The average American doesn't think this all the way through, and the Rovian frame may sound commonsensical. In fact, it's at the heart of the right-wing's subversion of democracy.
For example, when some unfortunate and nearly illiterate idiots talked about attacking New York last week, the Bushies and the corporate press trumpeted the sting operation that led to these clueless wannabees' arrest as a "triumph in the war on terror!" Limbaugh intoned sternly that liberals would have prevented the United States from discovering such criminals, and all over America dittoheads nodded in agreement.
What's been entirely lost in the discussion about Bush administration spying is why so much of what Bush is doing is illegal.

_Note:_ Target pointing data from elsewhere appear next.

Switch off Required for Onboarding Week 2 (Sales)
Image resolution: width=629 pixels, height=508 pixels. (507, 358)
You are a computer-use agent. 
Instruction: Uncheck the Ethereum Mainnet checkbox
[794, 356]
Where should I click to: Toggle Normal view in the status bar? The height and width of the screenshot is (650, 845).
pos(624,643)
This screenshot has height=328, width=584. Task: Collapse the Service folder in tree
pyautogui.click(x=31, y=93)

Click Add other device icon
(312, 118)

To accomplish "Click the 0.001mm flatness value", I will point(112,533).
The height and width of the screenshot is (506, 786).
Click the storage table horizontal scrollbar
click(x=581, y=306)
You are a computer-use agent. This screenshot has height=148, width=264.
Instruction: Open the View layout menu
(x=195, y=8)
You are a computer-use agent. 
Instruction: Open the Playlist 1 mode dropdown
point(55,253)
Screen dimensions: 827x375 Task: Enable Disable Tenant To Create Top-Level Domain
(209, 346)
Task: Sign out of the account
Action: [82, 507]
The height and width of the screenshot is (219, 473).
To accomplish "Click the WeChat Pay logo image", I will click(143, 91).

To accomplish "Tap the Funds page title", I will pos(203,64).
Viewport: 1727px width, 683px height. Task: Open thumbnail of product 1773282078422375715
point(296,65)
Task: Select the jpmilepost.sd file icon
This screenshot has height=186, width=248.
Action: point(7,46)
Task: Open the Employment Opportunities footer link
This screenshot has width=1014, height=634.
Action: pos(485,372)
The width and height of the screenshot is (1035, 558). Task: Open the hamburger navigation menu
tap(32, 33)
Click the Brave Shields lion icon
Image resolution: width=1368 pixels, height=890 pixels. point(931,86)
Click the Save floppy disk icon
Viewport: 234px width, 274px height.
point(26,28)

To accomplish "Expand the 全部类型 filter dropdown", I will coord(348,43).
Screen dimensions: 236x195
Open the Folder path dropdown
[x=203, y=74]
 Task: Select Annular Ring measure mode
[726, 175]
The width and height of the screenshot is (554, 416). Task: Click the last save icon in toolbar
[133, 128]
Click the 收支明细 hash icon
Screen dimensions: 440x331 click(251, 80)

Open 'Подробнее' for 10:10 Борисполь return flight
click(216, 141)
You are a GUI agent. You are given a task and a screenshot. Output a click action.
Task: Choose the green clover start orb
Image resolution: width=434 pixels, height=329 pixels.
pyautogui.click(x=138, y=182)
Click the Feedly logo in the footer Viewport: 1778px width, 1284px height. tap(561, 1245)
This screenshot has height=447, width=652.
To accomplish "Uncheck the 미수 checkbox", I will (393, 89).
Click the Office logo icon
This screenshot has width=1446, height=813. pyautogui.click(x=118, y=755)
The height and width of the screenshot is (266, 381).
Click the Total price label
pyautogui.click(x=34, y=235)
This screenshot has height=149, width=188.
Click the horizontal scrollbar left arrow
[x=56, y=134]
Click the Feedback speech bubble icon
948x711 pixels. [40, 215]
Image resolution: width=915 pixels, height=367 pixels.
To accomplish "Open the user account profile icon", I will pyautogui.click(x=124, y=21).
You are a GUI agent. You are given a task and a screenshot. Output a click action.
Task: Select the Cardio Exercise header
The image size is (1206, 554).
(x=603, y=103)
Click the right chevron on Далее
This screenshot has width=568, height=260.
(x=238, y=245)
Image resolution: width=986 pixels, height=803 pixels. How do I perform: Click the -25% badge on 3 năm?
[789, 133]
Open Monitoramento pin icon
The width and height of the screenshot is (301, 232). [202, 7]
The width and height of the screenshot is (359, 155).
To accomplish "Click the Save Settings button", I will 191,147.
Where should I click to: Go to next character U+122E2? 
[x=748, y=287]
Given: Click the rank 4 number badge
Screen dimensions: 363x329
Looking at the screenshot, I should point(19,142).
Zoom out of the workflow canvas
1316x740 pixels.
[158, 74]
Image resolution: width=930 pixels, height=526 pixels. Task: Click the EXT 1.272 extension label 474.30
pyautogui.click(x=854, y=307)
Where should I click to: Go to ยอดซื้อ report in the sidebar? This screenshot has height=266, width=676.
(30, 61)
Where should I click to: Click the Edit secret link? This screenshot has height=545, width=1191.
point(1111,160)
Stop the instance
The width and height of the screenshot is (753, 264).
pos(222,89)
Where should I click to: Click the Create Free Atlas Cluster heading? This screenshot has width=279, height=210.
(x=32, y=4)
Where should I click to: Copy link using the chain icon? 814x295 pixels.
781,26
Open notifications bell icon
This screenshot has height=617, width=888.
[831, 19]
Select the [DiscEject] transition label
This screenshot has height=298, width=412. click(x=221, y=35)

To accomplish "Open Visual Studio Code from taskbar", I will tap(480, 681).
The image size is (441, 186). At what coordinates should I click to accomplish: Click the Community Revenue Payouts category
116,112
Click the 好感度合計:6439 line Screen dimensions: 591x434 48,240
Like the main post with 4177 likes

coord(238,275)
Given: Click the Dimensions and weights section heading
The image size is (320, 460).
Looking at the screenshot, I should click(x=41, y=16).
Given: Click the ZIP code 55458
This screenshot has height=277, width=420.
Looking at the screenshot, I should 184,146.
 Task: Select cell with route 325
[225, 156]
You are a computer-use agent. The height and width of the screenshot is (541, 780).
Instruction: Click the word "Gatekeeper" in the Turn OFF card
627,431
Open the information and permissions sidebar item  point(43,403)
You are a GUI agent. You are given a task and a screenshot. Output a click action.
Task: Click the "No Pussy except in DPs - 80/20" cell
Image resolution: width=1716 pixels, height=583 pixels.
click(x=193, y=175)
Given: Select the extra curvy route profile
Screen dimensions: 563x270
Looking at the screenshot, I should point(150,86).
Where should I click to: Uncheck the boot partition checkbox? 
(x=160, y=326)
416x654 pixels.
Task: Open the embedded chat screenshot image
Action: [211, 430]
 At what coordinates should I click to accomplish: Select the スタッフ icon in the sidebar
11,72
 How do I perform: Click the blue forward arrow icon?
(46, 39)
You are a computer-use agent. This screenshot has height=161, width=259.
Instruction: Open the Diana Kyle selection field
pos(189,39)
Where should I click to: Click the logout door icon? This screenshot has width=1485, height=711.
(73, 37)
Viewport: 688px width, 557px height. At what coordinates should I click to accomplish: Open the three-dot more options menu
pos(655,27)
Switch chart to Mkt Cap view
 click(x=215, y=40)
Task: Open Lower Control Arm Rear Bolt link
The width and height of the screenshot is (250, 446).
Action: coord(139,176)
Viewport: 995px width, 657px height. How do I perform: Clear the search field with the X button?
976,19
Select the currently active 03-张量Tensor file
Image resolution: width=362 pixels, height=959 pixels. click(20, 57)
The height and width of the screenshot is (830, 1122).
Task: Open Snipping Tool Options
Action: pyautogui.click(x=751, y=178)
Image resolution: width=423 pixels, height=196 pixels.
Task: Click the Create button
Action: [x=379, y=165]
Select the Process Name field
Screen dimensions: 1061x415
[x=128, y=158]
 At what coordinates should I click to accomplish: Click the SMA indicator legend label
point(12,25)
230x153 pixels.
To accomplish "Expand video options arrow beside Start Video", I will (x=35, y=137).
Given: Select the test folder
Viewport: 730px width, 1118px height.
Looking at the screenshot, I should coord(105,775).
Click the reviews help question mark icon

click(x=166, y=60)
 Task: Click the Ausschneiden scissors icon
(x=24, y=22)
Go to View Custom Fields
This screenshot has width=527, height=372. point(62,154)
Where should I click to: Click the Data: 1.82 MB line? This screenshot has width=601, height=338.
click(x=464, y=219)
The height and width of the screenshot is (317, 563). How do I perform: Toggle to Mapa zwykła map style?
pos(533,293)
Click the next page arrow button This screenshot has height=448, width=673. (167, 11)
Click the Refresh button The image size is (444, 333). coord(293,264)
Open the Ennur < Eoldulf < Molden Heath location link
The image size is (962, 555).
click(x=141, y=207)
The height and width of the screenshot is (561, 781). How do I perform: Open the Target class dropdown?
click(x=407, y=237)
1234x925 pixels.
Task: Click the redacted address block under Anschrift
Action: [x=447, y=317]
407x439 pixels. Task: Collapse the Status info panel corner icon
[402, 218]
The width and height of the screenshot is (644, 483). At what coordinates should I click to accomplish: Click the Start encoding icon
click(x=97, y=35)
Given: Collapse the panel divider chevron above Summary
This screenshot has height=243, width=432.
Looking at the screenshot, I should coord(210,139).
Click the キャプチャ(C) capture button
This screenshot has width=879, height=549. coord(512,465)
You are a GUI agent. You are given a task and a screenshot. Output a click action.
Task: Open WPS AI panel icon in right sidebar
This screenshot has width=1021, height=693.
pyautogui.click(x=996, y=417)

And that takes us back to Richard Nixon, the last Republican to have an active domestic spying program without judicial or bipartisan congressional oversight. The one whose Bush-like abuses led to the FISA and other, similar laws.
Nixon said he was spying on Americans to keep us safe from communists. We were in the middle of a war, after all. The Soviets were out to get us (and armed with real weapons of mass destruction), and the North Vietnamese weren't far behind. He had to spy on Americans, he said, to protect the liberties of Americans.
Problem was, he had turned the tool of domestic surveillance against his political enemies (and those who weren't, like journalist Daniel Schorr, but whom he believed were). Nixon was spying on Democrats, and trying to cover it with the fig leaf of "national security."
Set aside all the highbrow talk about separation of powers and intent of the Founders, and this is what the FISA and other, similar, laws boil down to - stopping the president from spying on his political opponents. To prevent political abuse, he has to check in with a judge or a congressional committee before using our super-spies.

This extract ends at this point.